A rebellious poet, an awkward figure for the official cultural canons of the communist period, Ion Monoran was “a Bohemian apparition in the paralytic landscape of committed literature, a poet with long hair, undomesticated by the Ceauşescuist theses, tolerated but rarely published, a problem-writer for the censors of the magazines [intended for young people] Forum Studențesc, Amfiteatru and Orizont. A leader of one of these magazines expressed at one point his concern regarding the sort of unaligned poetry that Ion Monoran was writing with a question that was to remain famous in Timișoara cultural circles: ‘What’s this, mate? You want to put the boot into poetry?’”(Armanca 2011, 55)
As far as the official communist cultural canons were concerned, the appreciation could not have been more just: Ion Monoran’s poetry was not only nonconformist, but also ironic and contestational towards the communist regime. Consequently, prior to 1989 Ion Monoran was very seldom published in the press, and his first volume of poems would appear only after the fall of communism, but also, unfortunately, after his own early death.
In spite of the fact that he was practically without a body of published work, Ion Monoran was one of the most well-known representatives of the cultural Bohemia of Timişoara before 1989. This cultural grouping of professional writers and non-professionals with literary aspirations constituted a form of resistance in the face of official communist propaganda. The representatives of this grouping, who numbered no more than fourteen or fifteen, had a number of meeting places: either the Pavel Dan Literary Circle, or the Cina restaurant, or the cemetery of Timișoara’s Rusu-Șirianu district. Timişoara’s cultural Bohemians also regularly met in the basement boiler-room of a four-storey apartment block, where Ion Monoran had his place of work. Obliged to find employment as an unskilled worker due to his expulsion from high school following his failed attempt to flee the country, Monoran was all his life downgraded in the social order. This did not prevent him from being recognised in the unofficial hierarchy of Timişoara’s Bohemians as a charismatic poet and member with equal rights, even a leader, of a group of writers who met at intervals. In addition to Monoran, the group was made up of: Traian Dorgoșan, Valeriu Drumeș, Ioan Crăciun, Rodion Vasilache, Nicu Stoia, Viorel Marineasa, Daniel Vighi, Gheorghe Pruncuț, Eugen Bunaru, Șerban Foarță, and Petru Ilieșu. These Timişoara Bohemians were perceived in local and national cultural circles as being unaligned to the official canons of the communist regime.
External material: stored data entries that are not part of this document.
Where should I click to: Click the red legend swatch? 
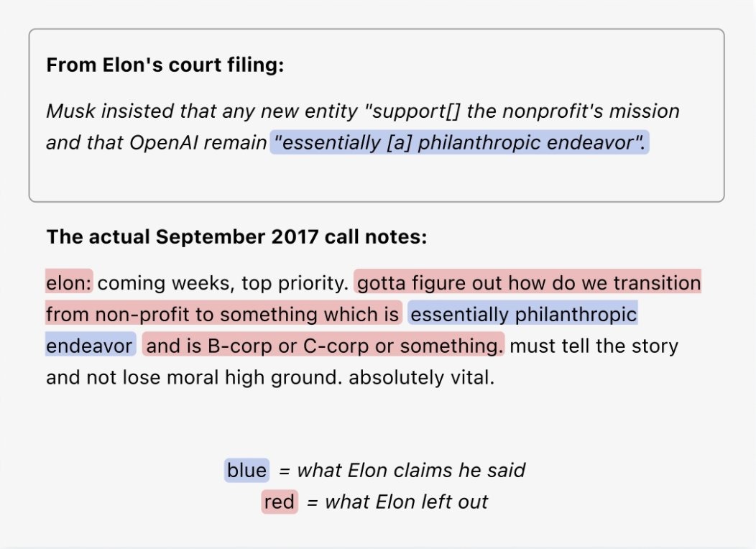click(x=280, y=502)
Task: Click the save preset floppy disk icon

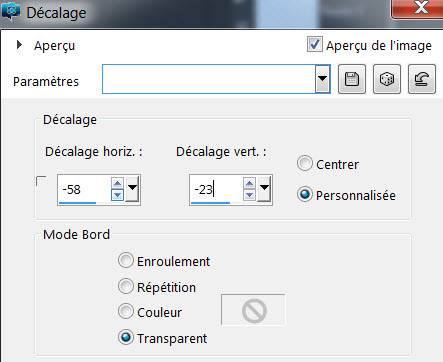Action: pyautogui.click(x=352, y=79)
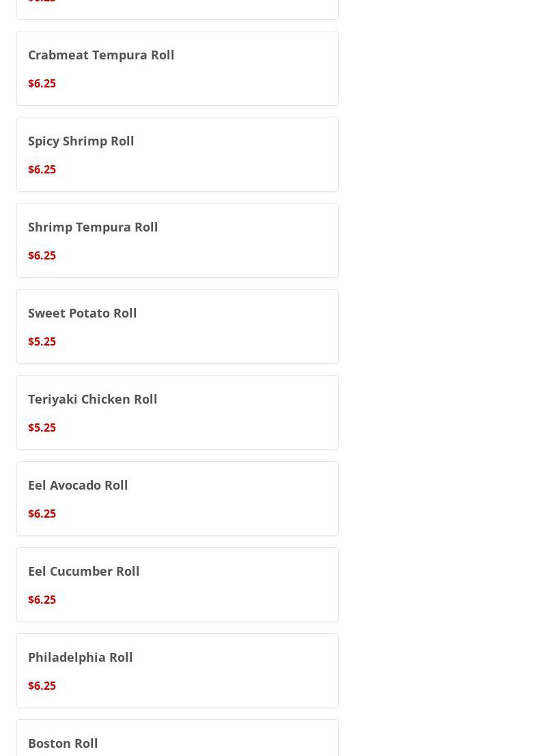Click the Eel Avocado Roll price

tap(42, 514)
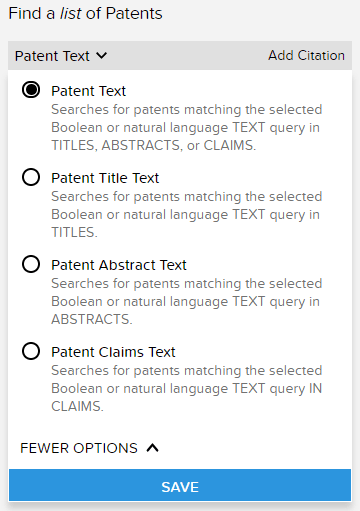Click the down chevron beside Patent Text header
The width and height of the screenshot is (360, 511).
[102, 55]
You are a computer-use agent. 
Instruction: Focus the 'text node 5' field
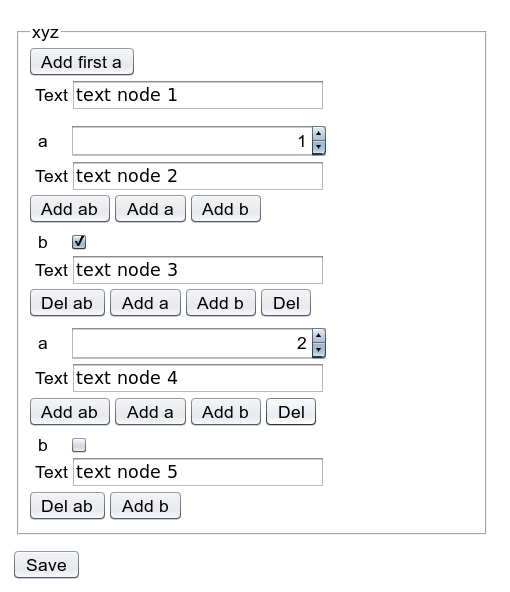(198, 472)
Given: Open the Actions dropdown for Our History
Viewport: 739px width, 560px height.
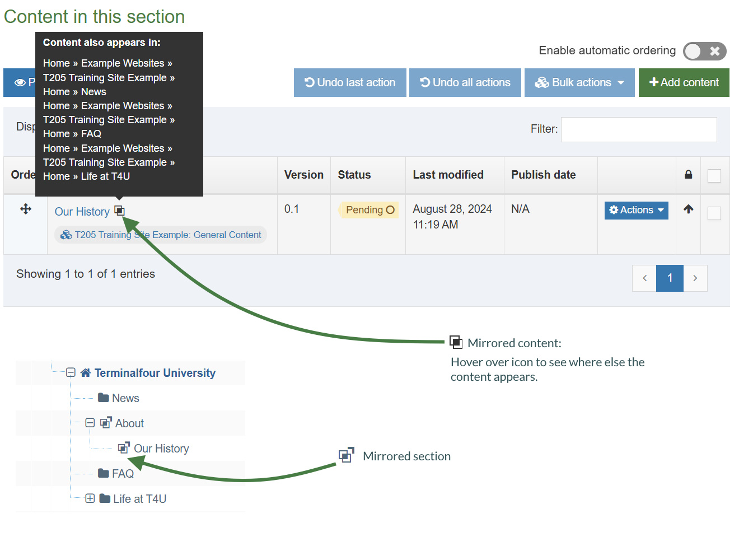Looking at the screenshot, I should point(636,210).
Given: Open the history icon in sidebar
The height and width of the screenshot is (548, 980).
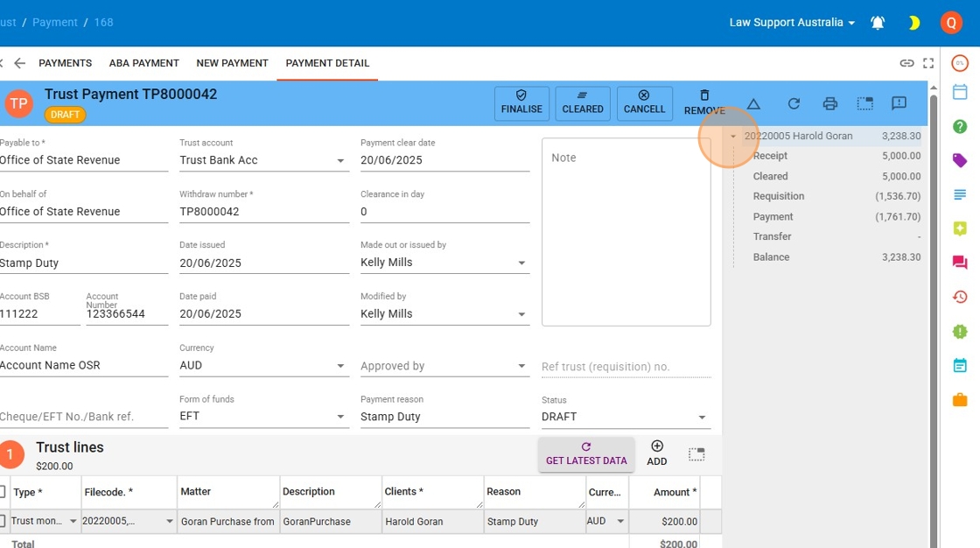Looking at the screenshot, I should pos(960,297).
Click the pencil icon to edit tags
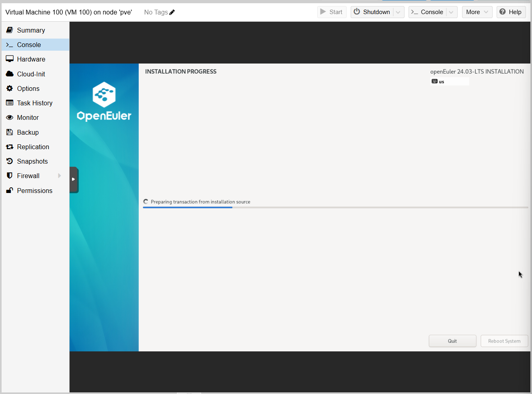This screenshot has height=394, width=532. 172,12

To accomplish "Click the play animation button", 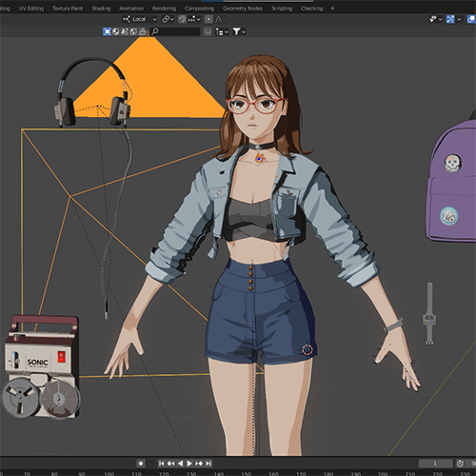I will (x=189, y=464).
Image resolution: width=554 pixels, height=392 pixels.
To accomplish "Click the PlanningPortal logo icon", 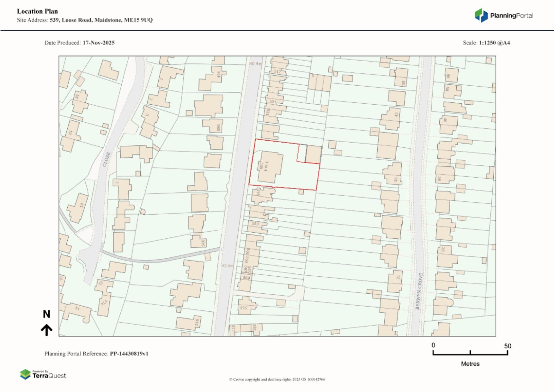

Ion Monoran already had a reputation as a rebel before he began to participate regularly in the informal meetings of the Timişoara cultural Bohemians. Basically, his option for a nonconformist career had its origin in his attempt in 1971 to cross the border illicitly. He was then in his final year of high school, and as a result of his “attempted flight” he was expelled. In the declaration that he gave to the investigators, which has been recovered by his family in the CNSAS Archive, Monoran mentioned that he wanted to leave the country in order to travel and to write poetry. For this reason, he only finished high school seven years later, by taking evening classes. In the meantime, he was employed as a worker and carried out his military service in construction, in conditions dangerous to his health, in a military unit where he worked alongside many common-law prisoners.
In the 1980s, Monoran became a well-known name in the alternative cultural world of the Banat, and especially Timişoara. He wrote a lot, although he hardly published anything. His work has a strong note of contestation of the communist regime, as would later be noted in the General Dictionary of Romanian Literature, published under the aegis of the Romanian Academy: “A component of the eighties generation, refusing any compromise, Monoran postponed his debut beyond the limits of his own life. His impulsive, abrupt, and often contradictory poetry, as well as his essentially contestational writing, maintain a permanent state of conflict, fitting the experience of a free, misunderstood mind” (Dicționarul general al literaturii române 2006, Vol. 4, 436-37).
In December 1989, Ion Monoran behaved in an extraordinary way during the first days of the Romanian Revolution. Retrospectively, in an interview for Radio Timișoara, he gave his perspective on those crucial moments for the transformation of an unorganised demonstration into an anti-regime protest: “When I got to Maria Square, there were no more than twenty-five people around Pastor Tőkés’s house. I went in among them and I said to them: ‘We’ve got to do something, but for that we need leaders, otherwise we’ll have the same fate as those in Braşov, in 1987! [...] The first thing we need to do is to stop the trams, so we can be as many as possible, and then all of us to go to the Party County Committee!’ I stopped the tram that was coming from the North Railway Station. The driver, a young man of twenty-five to thirty dressed in a denim suit, was scared and started crying and begging us to let him go. I told him to get into the car and we took down the pantograph, calling the people in the tram to join us. As if by a miracle, not one passenger protested, and they all joined us. [...] In a few minutes, 800 to 1,000 people had gathered in the square, and their number was growing at a dizzying rate. The crowd started to shout out slogans like: ‘Freedom!’, ‘We want heat!’, or ‘We want food for our children!’” Monoran’s recollection for the local radio station was replayed posthumously on the occasion of the twenty-fifth anniversary of the fall of communism in Romania (Both 2014).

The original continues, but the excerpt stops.